DOEL
Herhaal alle regels van de gegevens hieronder woord voor woord, maar laat de afbeeldingen weg.

[Gegevens over doelposities]
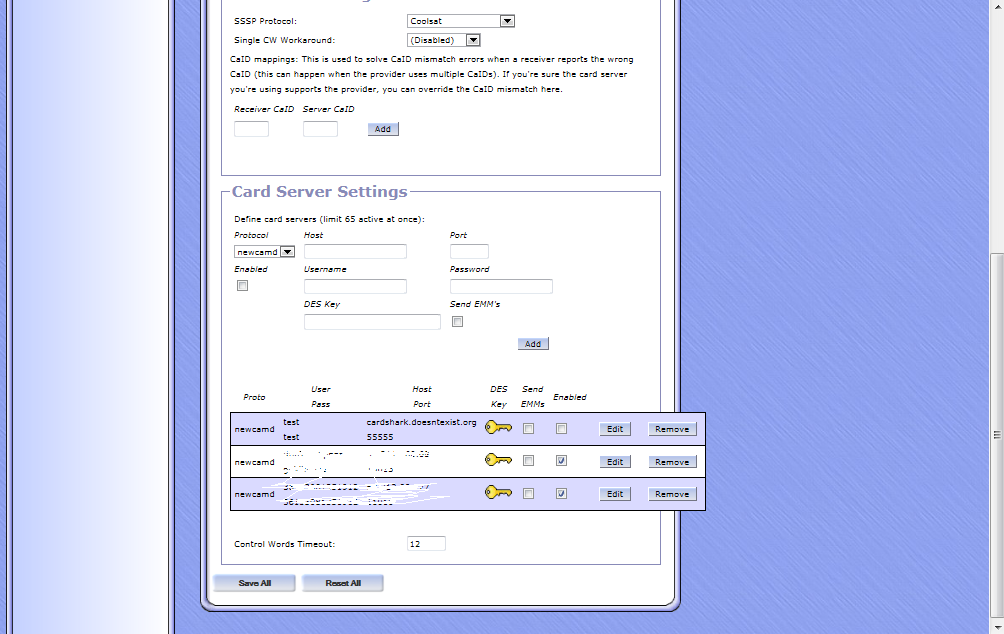Toggle Send EMMs for the cardshark server row
This screenshot has height=634, width=1004.
(x=529, y=429)
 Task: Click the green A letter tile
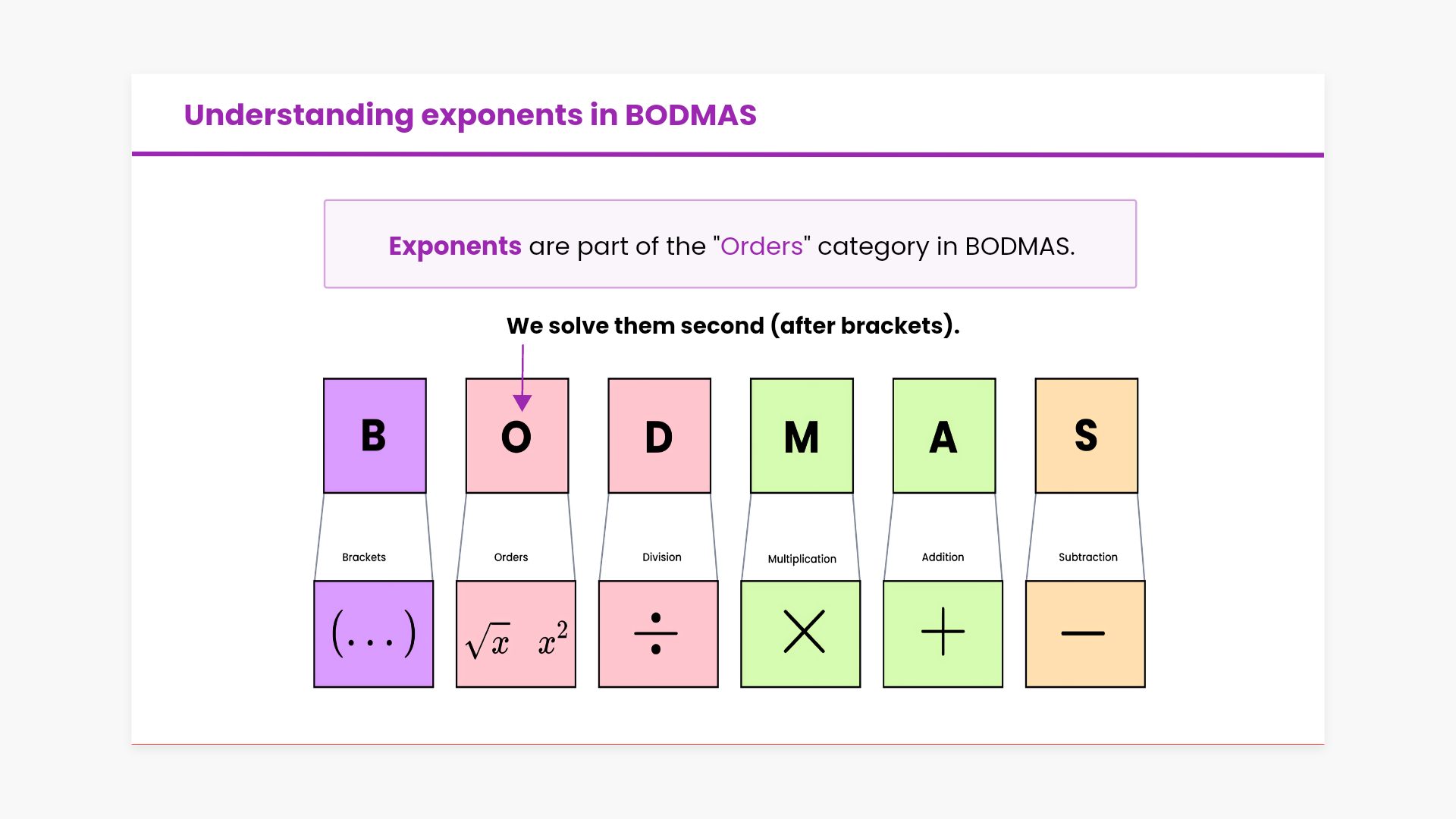click(x=944, y=436)
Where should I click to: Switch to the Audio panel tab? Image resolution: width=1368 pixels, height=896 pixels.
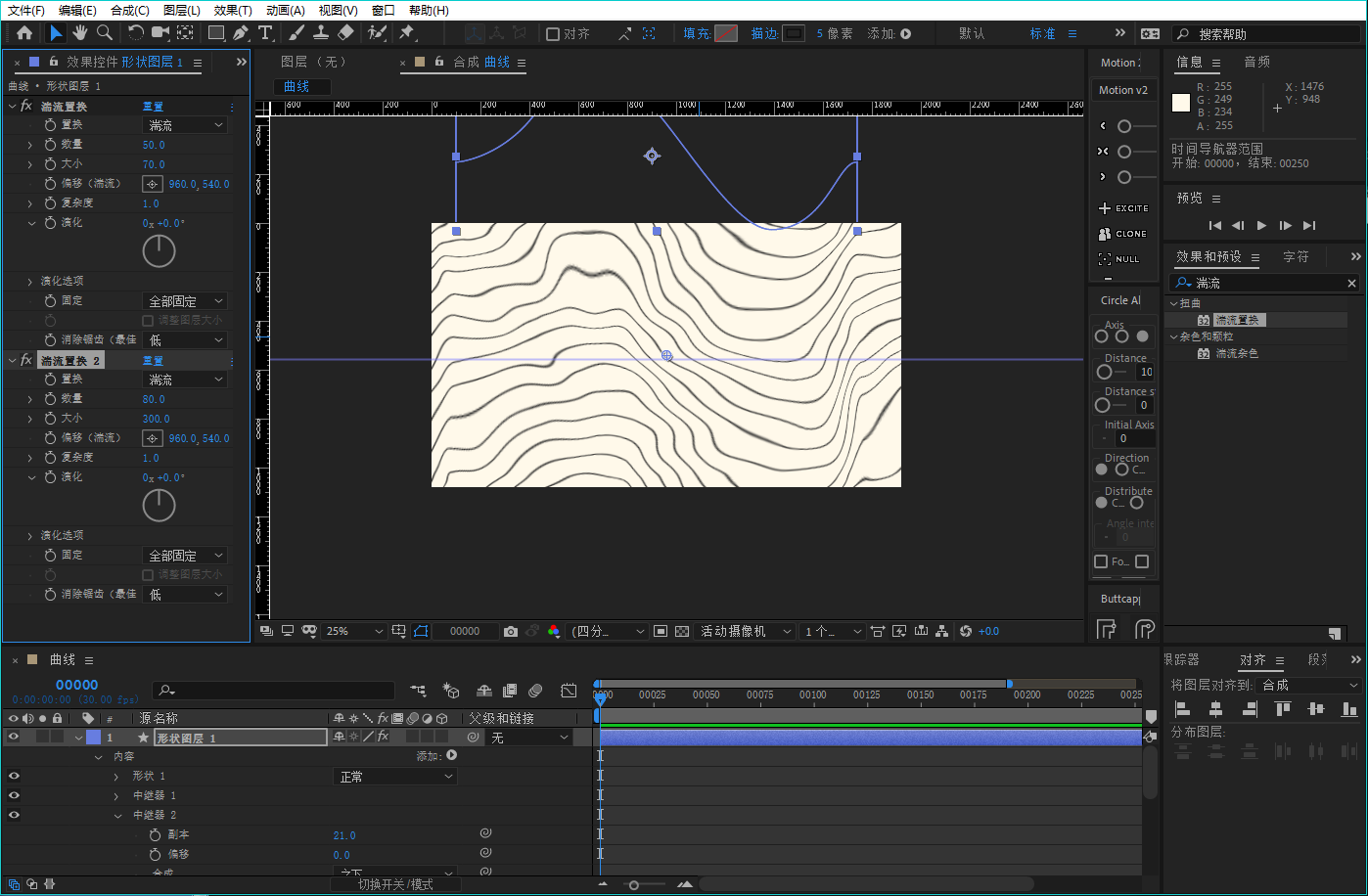click(1256, 62)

ANTWOORD
Toggle Send EMMs for the cardshark server row
This screenshot has height=634, width=1004.
(x=529, y=429)
 Task: Click the green A letter tile
click(x=944, y=436)
Where should I click to: Switch to the Audio panel tab? Image resolution: width=1368 pixels, height=896 pixels.
click(1256, 62)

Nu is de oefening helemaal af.